» **課題内容**: Anker製ACアダプター3機種を比べた本文を、最後の「③ Power Deliveryとは?」に続けて書き継いでください。

» **本文**:
----------

価格 | 出力 | Power IQ | Quick Charge | Power Delivery | |
---|---|---|---|---|---|
PowerPort III mini | 2,999円 | 30W | 〇 3.0 | 〇 | 〇 |
PowerPort Atom PD 1 | 3,499円 | 30W | × | × | 〇 |
PowerPort Speed 1 PD 30 | 2,000円 | 30W | × | × | 〇 |
いずれも30Wの出力をもつAnker製のACアダプターです。
違いは、「Power IQ」「Quick Charge」「Power Delivery」への対応です。
① Power IQとは
AnkerのWEBによると「Anker独自技術のPower IQテクノロジーによって、各USBポートは接続された機器を自動的に検知し、その機器に適した最大のスピードで急速充電を行うことが可能です」とあります。
「3.0」は、2019年になって搭載機器がリリースされた最新バージョンです。
② Quick Chargeとは
Appleとのモデムの供給問題や世界中での訴訟合戦で一躍有名となった米クアルコム社が開発した急速充電規格です。
ちなみに、Googleは現時点での世界標準となっている「USB PD」の互換性を損なうとして、Quick Charge規格を排除する意向のようです。
③ Power Deliveryとは?

----------

(保存済みデータ項目)
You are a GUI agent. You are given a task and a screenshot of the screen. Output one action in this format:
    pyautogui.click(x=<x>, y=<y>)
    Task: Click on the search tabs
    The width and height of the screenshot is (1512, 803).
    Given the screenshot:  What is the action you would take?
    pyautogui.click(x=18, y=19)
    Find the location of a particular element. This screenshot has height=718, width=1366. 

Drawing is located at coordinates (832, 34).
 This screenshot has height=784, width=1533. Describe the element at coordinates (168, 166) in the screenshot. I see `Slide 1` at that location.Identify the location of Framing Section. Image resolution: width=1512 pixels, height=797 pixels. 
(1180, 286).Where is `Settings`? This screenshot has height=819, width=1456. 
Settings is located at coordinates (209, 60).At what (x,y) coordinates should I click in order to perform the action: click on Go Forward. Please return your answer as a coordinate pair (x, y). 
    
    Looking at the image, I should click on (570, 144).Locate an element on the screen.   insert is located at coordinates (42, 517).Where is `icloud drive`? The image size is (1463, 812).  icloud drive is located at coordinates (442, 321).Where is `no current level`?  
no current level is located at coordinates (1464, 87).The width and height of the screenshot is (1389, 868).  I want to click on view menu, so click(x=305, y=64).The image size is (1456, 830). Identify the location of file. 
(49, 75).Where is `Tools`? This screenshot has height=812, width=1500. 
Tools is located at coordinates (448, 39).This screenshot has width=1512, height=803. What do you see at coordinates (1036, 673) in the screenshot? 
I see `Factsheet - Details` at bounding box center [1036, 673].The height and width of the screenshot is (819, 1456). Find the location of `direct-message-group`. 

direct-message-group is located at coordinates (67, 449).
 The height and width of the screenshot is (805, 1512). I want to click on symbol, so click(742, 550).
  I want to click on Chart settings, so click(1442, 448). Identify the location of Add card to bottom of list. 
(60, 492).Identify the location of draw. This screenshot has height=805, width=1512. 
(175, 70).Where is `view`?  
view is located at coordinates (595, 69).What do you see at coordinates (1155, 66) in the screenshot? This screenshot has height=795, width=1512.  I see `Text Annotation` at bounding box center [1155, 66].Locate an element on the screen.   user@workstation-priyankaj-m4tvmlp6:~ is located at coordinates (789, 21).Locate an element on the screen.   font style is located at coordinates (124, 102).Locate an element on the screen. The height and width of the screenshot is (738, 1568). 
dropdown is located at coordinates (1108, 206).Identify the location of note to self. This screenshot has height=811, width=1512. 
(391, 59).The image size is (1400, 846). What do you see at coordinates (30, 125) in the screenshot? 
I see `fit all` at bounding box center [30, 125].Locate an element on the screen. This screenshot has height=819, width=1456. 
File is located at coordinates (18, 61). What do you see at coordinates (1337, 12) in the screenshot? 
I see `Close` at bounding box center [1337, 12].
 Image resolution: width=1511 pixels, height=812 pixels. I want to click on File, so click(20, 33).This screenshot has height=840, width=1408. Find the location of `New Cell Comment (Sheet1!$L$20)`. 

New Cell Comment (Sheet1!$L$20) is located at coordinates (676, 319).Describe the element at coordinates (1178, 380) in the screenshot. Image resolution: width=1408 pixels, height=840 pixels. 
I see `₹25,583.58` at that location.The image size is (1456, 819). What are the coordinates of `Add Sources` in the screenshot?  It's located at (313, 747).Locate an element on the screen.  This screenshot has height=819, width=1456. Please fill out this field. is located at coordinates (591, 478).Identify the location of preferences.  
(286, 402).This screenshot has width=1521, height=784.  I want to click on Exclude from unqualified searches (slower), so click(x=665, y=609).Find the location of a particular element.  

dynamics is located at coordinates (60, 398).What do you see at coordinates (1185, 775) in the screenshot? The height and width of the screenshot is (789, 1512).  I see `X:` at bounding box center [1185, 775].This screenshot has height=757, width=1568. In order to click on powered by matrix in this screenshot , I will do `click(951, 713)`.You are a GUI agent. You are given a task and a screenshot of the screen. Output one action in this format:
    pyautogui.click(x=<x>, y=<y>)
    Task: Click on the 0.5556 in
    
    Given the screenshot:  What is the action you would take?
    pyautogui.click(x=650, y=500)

----------

» **解答欄**:
正しくは「USB Power Delivery」と言い、最大100Wまで電力を送れるUSBを使った電源供給規格で、「USB PD」や「PD」と略されることがあります。
この3つの技術が搭載されていようが、いまいが、基本はどれだけの電力を供給できるか(W数)がものをいう訳ですが、まあ、ミーハー的ですが、全部入りの「PowerPort III mini」をチョイスしました(笑)。
Amazonのユーザー評価では、☆5つが74%、☆4つが12%、合計86%で、多くのユーザーが高評価をしていますが、☆1つが4%、☆2つが4%、合計8%がNGの評価をしています。
☆1つ評価は2件で、1件は価格が高いというもので、製品の性能や信頼性の問題ではないので除外、残る1件は、ずっと通電していると熱くなり、充電できなくなるというものです。
☆2つは2件で、1件は充電が速くないというもので、もう1件は「PD」非対応機器の充電の相性についてでした。
充電が速くない、熱くなる等は若干気になりますが、同様の評価は多くないので、この製品で多発している固有のトラブルや問題ということではなく、個体の問題なのかもしれないと考えました。
多くは、小ささ、価格、充電について充分満足している評価だったので、この製品の購入に決めました。
「PowerPort III mini」です。
たまたまBlack Fridayの期間だったため、2,999円が割引適用されて1,800円程で購入出来てラッキーでした。
ケーブルの方は「Anker PowerLine II USB-C & ライトニング ケーブル」で、Apple MFi認証取得で、USB Power Delivery対応です。価格は1,599円でした。
ACアダプターとケーブル、しめて2,900円程で、Apple 純正よりもかなり割安に急速充電環境を整えられました。
ACアダプターは、USB-Cの1ポートのみです。
ケーブルは、片側がUSB-Cで、反対側がLightningです
通電中は本体上部の「青〇」がブルーに光るのも、純正品にはない仕様です。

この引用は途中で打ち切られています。